I gotta Love Jones for you!

– The Brighter Side of Darkness, 1973

“”Love Jones” is a love story set in the world of Chicago’s middle-class black artists and professionals–which is to say, it shows a world more unfamiliar to moviegoers than the moon’s far side. It is also frankly romantic and erotic and smart. This is the first movie in a while where the guy quotes Mozart, and the girl tells him he’s really thinking of Shaw.

The movie stars Nia Long as Nina, a professional photographer, and Larenz Tate as Darius, a novelist. After an opening montage of great black and white Chicago scenes (Nina’s photographs, we learn), they Meet Cute at the Sanctuary, a club inspired by the various venues around town for poetry slams, cool jazz, and upscale dating.

His moves are smooth: He meets her, walks to the mike, and retitles his poem “A Blues for Nina,” reading it to her across the smoky room. She likes that. “Maybe next week you’ll write something for me,” he says. They engage in flirt-talk. “There are other things than sex,” she tells him. Like what? he wants to know. She takes a pen and writes “love” on his wrist.”

Nia is slightly bow-legged and a writer too! (She wrote on his wrist.) You know I love her! I met her mom Talita at a banquet and told her about my crush ten years ago, but Nia ain’t called me once!

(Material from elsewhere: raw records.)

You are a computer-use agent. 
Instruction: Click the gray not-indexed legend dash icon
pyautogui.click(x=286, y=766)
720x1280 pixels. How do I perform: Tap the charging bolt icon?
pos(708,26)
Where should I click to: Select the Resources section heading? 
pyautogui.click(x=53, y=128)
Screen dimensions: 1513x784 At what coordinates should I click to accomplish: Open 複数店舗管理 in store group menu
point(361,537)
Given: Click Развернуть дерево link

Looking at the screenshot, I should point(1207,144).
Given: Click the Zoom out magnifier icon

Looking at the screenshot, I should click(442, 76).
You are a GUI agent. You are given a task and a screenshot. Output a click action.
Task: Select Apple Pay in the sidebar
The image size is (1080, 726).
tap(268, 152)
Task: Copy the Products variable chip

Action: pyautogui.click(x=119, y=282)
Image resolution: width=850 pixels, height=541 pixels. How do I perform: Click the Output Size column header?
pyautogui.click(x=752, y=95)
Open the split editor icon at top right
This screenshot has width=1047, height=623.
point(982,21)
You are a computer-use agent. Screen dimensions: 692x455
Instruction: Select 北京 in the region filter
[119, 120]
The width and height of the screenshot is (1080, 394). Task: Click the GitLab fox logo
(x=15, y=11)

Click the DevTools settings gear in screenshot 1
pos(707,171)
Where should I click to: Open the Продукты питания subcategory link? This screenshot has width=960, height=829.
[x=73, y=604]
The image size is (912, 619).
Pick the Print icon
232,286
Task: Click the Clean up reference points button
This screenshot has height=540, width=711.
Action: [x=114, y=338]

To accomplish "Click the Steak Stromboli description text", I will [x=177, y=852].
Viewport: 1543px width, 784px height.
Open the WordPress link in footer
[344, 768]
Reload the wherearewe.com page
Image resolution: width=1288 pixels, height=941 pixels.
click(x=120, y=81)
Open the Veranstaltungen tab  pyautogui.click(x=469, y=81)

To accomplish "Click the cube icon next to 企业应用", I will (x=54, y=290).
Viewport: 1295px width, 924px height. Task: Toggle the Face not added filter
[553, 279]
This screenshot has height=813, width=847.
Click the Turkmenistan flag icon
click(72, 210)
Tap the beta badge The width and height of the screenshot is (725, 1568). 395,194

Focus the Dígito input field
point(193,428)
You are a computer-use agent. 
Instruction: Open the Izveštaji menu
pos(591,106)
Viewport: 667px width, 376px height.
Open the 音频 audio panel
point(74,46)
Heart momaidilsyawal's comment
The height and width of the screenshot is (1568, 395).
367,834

Love Jones is the penultimate Black love movie. The film inhales and exhales youth, emotional truths, and self-discovery in the midst of a significant other. True romantics can watch this movie ad infinitum.

There were so many memorable lines.

“All we have, Marvin, is all these years. And it’s just not enough… anymore.”

“God is a woman … if you ever kissed a woman, you know that women have a certain power. A certain sexual thing that renders men totally incapable of functioning.”

“People with profound insights on life know not to get married. And those that do ought to know that marriage is what you make it.”

And then there was a line that made all the sistas swoon and all the brothers take note.

‘Who am I? Well, they call me Brother to the night. And right now I’m the blues in your left thigh… trying to become the funk in your right. Is that all
right?’ – Darius Lovehall

Love Jones was not an original title. However, this cinematic history is authentic, organic, and oozing with love and culture. If your teens haven’t seen it, it’s time for Black Movie Night at yo’ crib!

Vincent L. Hall is an author, activist, and an award-winning columnist.